After breakfast departure for Jaisalmer. Jaisalmer: in the heart of the Thar desert, which stands on a ridge of yellowish sandstone, dominated by a fortress that houses the palace and numerous Jainist temples. The context in which the city is located is characterized by endless sand hills, some up to 46 m high. Characterized by ancient alleys, splendid temples and “haveli”, Jaisalmer was founded in 1156 by the Rajput Rawal Jaisal. It was called “the desert island” because it was a place of rest and passage for caravans that traveled the Silk Road; it is precisely from that time that the beautiful palaces carved in the yellow sandstone built by princes and merchants and that gave the city the name of “golden city”. Upon arrival, accommodation in the Hotel. Excursion to Bada bagh, 5 kilometers from Jaisalmer, where the cenotaphs of yellow sandstone, on the banks of an artificial lake, represent the site of the cremation of the royals. From here the effect of the setting sun is priceless.

Dinner and overnight at the hotel.

Directions for this task: Continue the Jaisalmer itinerary from the point where it ends. The rows have no connection to the Jaisalmer itinerary.

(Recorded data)
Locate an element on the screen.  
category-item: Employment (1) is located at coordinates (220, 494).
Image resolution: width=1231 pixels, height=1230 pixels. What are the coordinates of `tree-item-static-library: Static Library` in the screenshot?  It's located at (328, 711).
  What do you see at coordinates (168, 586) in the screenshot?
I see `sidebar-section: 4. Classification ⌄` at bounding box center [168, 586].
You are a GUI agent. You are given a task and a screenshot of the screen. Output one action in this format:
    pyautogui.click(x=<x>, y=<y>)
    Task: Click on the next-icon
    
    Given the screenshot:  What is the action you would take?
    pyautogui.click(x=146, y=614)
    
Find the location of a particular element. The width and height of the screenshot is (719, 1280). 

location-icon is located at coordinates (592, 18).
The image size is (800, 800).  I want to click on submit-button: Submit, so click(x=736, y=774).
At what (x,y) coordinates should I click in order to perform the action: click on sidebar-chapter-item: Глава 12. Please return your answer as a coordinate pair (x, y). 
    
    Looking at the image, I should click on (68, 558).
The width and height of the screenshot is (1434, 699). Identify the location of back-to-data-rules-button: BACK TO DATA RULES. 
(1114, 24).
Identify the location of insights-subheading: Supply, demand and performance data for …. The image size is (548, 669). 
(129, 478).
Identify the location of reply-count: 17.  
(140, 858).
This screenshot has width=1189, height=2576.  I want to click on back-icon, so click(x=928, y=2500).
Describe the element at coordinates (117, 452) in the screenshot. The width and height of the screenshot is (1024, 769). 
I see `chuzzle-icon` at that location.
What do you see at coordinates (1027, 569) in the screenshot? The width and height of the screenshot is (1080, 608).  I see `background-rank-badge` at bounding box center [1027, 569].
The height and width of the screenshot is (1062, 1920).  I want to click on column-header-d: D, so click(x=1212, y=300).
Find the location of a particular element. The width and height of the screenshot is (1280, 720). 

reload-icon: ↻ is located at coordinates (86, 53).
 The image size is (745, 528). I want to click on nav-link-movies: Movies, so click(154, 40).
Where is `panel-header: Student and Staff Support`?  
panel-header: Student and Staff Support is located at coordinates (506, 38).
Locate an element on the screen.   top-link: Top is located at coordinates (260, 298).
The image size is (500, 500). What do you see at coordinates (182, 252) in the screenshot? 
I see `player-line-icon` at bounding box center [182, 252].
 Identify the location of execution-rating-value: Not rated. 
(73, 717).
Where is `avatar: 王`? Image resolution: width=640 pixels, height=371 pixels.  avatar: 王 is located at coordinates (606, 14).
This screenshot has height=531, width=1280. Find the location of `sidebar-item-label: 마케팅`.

Expected output:
Day 05: Jaisalmer

After breakfast visit to Jaisalmer, to Sonar Qila the only fort in the world where still about 4000 people live, the second oldest from Rajasthan after that of Chittor. From outside the walls, 9 meters high, which extend along a perimeter of 5 kilometers. Visit of two Jain temples dating back to 1100. Walk in the bazaar to see the most beautiful Haveli in Jaisalmer. Gadi Sagar Lake is an artificial lake built in the 1400s to preserve the precious rainwater. In the afternoon departure for an excursion to Sam or Khuri, to admire the sunset over the dunes.

Dinner and overnight stay at the hotel.

Day 06: Jaisalmer / Jodhpur (260 Km. About 5 hours)

After breakfast, departure for Jodhpur.

Jodhpur: called the blue city, it is located in the Marwar region, at one end of the desert of Thar. It is famous for its blue painted houses as well as its magnificent medieval fort, Mehrangarh, in red sandstone, dating back to the 15th century, built on the top of a rock that dominates the whole city. The fort is surrounded by 10 km long walls. In Jodhpur it is worth visiting: the city from above, the graceful mausoleums, the temples and the fascinating tangle of narrow streets that characterize the old city.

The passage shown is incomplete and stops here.